Oh fuck oh fuck oh fuck.
The spare bedroom will still be too risky. What if more than one worker needs the loo?
The room at the top of the house. That’s where I’ll put her.
She can stay in there for now.
83
Emily
“God, that’s so awful.” It’s only the start of March but it feels almost like a spring day in the little sun-trap courtyard the Watkinses built by the orchard where I’m sitting with the vicar sipping tea.
“Yes, it really is. So hard to get my head around. He was always so alive.” Paul’s so distraught he’s aged a decade. I want to hug him. But then, despite this terrible news, I’m in such a good mood I want to hug everyone.

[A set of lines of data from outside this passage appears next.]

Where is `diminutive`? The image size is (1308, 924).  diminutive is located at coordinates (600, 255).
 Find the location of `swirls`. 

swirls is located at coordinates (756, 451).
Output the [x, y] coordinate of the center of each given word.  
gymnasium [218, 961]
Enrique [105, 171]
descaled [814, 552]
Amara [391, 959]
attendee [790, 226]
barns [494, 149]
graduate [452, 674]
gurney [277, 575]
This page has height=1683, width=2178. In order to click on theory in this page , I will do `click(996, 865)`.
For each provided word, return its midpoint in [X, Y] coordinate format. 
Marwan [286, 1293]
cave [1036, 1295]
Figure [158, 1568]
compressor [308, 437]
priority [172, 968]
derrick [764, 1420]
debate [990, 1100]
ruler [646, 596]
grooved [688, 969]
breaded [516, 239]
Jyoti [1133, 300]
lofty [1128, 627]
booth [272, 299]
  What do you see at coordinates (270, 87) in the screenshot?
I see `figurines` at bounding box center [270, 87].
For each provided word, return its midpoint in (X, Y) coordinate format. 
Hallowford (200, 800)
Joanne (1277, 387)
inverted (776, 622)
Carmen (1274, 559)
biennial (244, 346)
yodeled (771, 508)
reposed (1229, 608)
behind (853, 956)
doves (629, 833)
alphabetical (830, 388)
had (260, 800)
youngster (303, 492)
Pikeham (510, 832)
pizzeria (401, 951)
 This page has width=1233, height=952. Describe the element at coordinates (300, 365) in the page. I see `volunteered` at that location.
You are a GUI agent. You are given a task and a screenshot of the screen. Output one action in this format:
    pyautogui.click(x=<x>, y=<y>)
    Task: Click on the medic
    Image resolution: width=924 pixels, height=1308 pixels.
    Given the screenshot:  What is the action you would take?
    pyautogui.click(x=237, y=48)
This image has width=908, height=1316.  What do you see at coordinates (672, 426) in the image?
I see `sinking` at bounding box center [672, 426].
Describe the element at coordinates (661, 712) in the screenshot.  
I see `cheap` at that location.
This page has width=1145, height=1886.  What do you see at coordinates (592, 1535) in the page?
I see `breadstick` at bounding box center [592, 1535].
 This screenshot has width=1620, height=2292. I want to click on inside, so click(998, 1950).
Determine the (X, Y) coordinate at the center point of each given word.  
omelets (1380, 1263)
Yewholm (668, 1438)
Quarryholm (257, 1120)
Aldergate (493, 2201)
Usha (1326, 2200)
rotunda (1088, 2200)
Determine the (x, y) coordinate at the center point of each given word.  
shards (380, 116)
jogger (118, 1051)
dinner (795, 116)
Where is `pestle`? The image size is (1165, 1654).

Instead, I stroke my currently flat tummy. I can’t wait for Freddie to get home to share our brilliant, brilliant news. I thought my queasiness might have been down to my medication, but then I found some used pregnancy tests in the back of my underwear drawer and had a hazy memory of taking them a couple of weeks back. It must have been just before I banged my head. Freddie says concussions can do that to you. Mess with some of your memories. A few things are a little off, but I’m fine in myself. I need to remember that. I’m right as rain now. Even righter than rain. I went down to the pharmacy and got a fresh test and yes, we are very much pregnant.
“What happened?” I ask, bringing my focus back to the present.
“Sally said she’d gone out for a hill walk while he was going to stay in the rental and paint. He was doing an enormous canvas of her, but she’d started spending the first couple of hours of the day out on the hills and moors and then bringing back breakfast from the bakery in the village before settling in to lie still for the rest of the day while he worked. She said he’d said he had a bit of a headache and was feeling off, but to go just the same. So she went onher walk and picked up breakfast and some medicine in the village, and when she got home he’d either slipped or maybe felt unwell or fainted in the shower and cracked his skull.”
“Oh god, the poor man.” It makes me shiver.
“And poor Sally,” he adds. “He didn’t die instantly, apparently. Bled out in the bath. It was quite a mess when she got back. She called an ambulance straightaway, obviously.”
“It’s such a nightmare for her. She must be in a terrible state. If only she hadn’t gone for that walk.”
“That’s what she kept saying to me. I told her that accidents happen all the time and you can’t live that way. And he knew she loved him.”
“They did love each other so very much.” It’s strange, but I always get a weird heavy headache when I think about Sally, as if there’s something about her I can’t quite remember. Maybe I should take a painkiller, even though I’m trying to avoid medicines at the moment to protect the baby. “And having you visit for the weekend must have helped.” I touch Paul’s hand, a gesture of comfort. “When is she coming back here?”